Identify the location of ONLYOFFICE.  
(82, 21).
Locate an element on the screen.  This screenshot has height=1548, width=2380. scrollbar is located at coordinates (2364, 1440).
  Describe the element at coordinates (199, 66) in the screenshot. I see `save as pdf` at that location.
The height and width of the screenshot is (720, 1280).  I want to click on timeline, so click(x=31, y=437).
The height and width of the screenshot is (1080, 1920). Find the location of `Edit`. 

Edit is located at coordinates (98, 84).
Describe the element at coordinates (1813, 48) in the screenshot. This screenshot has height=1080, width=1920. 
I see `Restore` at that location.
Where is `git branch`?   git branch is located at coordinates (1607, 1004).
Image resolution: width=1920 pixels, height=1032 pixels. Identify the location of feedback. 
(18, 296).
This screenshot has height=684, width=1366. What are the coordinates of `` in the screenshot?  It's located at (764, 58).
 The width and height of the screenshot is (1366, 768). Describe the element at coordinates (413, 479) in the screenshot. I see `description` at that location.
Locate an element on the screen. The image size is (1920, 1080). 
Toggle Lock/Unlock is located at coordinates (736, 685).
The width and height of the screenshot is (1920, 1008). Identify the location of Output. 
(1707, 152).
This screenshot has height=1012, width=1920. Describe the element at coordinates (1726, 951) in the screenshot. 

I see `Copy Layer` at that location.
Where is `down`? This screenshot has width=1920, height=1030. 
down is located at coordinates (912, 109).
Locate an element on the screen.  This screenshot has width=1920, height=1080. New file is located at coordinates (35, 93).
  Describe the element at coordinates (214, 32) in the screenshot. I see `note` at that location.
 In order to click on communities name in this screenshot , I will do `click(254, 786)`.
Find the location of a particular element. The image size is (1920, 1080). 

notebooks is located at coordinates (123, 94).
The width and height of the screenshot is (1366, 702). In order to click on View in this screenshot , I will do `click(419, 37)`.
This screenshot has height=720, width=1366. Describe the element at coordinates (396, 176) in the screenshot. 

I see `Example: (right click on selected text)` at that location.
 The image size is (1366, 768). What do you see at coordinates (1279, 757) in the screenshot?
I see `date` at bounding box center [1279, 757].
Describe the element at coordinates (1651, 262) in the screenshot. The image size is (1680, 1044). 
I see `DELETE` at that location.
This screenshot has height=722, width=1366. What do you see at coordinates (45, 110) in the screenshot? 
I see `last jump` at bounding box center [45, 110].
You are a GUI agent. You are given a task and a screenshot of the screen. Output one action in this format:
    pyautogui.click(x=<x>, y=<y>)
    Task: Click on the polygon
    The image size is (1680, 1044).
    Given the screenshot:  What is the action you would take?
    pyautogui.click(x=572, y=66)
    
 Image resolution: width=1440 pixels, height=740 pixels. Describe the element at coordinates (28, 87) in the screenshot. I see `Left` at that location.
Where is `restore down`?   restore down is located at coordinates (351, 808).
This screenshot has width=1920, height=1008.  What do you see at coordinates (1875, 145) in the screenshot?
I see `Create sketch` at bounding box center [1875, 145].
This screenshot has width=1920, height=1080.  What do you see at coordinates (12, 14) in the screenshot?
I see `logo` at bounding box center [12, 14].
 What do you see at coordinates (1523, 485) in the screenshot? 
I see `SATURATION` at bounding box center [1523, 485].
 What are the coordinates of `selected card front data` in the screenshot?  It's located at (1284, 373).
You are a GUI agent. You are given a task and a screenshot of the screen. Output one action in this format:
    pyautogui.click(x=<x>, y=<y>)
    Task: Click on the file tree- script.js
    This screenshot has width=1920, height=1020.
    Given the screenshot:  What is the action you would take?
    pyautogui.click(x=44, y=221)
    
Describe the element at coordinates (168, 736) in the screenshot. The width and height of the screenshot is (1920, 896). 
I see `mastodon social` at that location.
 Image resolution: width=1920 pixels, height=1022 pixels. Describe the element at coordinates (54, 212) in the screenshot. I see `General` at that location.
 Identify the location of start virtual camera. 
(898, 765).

------------------------------------

Reproduce all of the material above, replacing every "Identify the location of" with "Find the position of" and changing nothing else.

**Task result**
Find the position of ONLYOFFICE.  
(82, 21).
Locate an element on the screen.  This screenshot has height=1548, width=2380. scrollbar is located at coordinates (2364, 1440).
  Describe the element at coordinates (199, 66) in the screenshot. I see `save as pdf` at that location.
The height and width of the screenshot is (720, 1280).  I want to click on timeline, so click(x=31, y=437).
The height and width of the screenshot is (1080, 1920). Find the location of `Edit`. 

Edit is located at coordinates (98, 84).
Describe the element at coordinates (1813, 48) in the screenshot. This screenshot has height=1080, width=1920. 
I see `Restore` at that location.
Where is `git branch`?   git branch is located at coordinates (1607, 1004).
Image resolution: width=1920 pixels, height=1032 pixels. Find the position of feedback. 
(18, 296).
This screenshot has height=684, width=1366. What are the coordinates of `` in the screenshot?  It's located at (764, 58).
 The width and height of the screenshot is (1366, 768). Describe the element at coordinates (413, 479) in the screenshot. I see `description` at that location.
Locate an element on the screen. The image size is (1920, 1080). 
Toggle Lock/Unlock is located at coordinates (736, 685).
The width and height of the screenshot is (1920, 1008). Find the position of Output. 
(1707, 152).
This screenshot has height=1012, width=1920. Describe the element at coordinates (1726, 951) in the screenshot. 

I see `Copy Layer` at that location.
Where is `down`? This screenshot has width=1920, height=1030. 
down is located at coordinates (912, 109).
Locate an element on the screen.  This screenshot has width=1920, height=1080. New file is located at coordinates (35, 93).
  Describe the element at coordinates (214, 32) in the screenshot. I see `note` at that location.
 In order to click on communities name in this screenshot , I will do `click(254, 786)`.
Find the location of a particular element. The image size is (1920, 1080). 

notebooks is located at coordinates (123, 94).
The width and height of the screenshot is (1366, 702). In order to click on View in this screenshot , I will do `click(419, 37)`.
This screenshot has height=720, width=1366. Describe the element at coordinates (396, 176) in the screenshot. 

I see `Example: (right click on selected text)` at that location.
 The image size is (1366, 768). What do you see at coordinates (1279, 757) in the screenshot?
I see `date` at bounding box center [1279, 757].
Describe the element at coordinates (1651, 262) in the screenshot. The image size is (1680, 1044). 
I see `DELETE` at that location.
This screenshot has height=722, width=1366. What do you see at coordinates (45, 110) in the screenshot? 
I see `last jump` at bounding box center [45, 110].
You are a GUI agent. You are given a task and a screenshot of the screen. Output one action in this format:
    pyautogui.click(x=<x>, y=<y>)
    Task: Click on the polygon
    The image size is (1680, 1044).
    Given the screenshot:  What is the action you would take?
    pyautogui.click(x=572, y=66)
    
 Image resolution: width=1440 pixels, height=740 pixels. Describe the element at coordinates (28, 87) in the screenshot. I see `Left` at that location.
Where is `restore down`?   restore down is located at coordinates (351, 808).
This screenshot has width=1920, height=1008.  What do you see at coordinates (1875, 145) in the screenshot?
I see `Create sketch` at bounding box center [1875, 145].
This screenshot has width=1920, height=1080.  What do you see at coordinates (12, 14) in the screenshot?
I see `logo` at bounding box center [12, 14].
 What do you see at coordinates (1523, 485) in the screenshot? 
I see `SATURATION` at bounding box center [1523, 485].
 What are the coordinates of `selected card front data` in the screenshot?  It's located at (1284, 373).
You are a GUI agent. You are given a task and a screenshot of the screen. Output one action in this format:
    pyautogui.click(x=<x>, y=<y>)
    Task: Click on the file tree- script.js
    This screenshot has width=1920, height=1020.
    Given the screenshot:  What is the action you would take?
    pyautogui.click(x=44, y=221)
    
Describe the element at coordinates (168, 736) in the screenshot. The width and height of the screenshot is (1920, 896). 
I see `mastodon social` at that location.
 Image resolution: width=1920 pixels, height=1022 pixels. Describe the element at coordinates (54, 212) in the screenshot. I see `General` at that location.
 Find the position of start virtual camera. 
(898, 765).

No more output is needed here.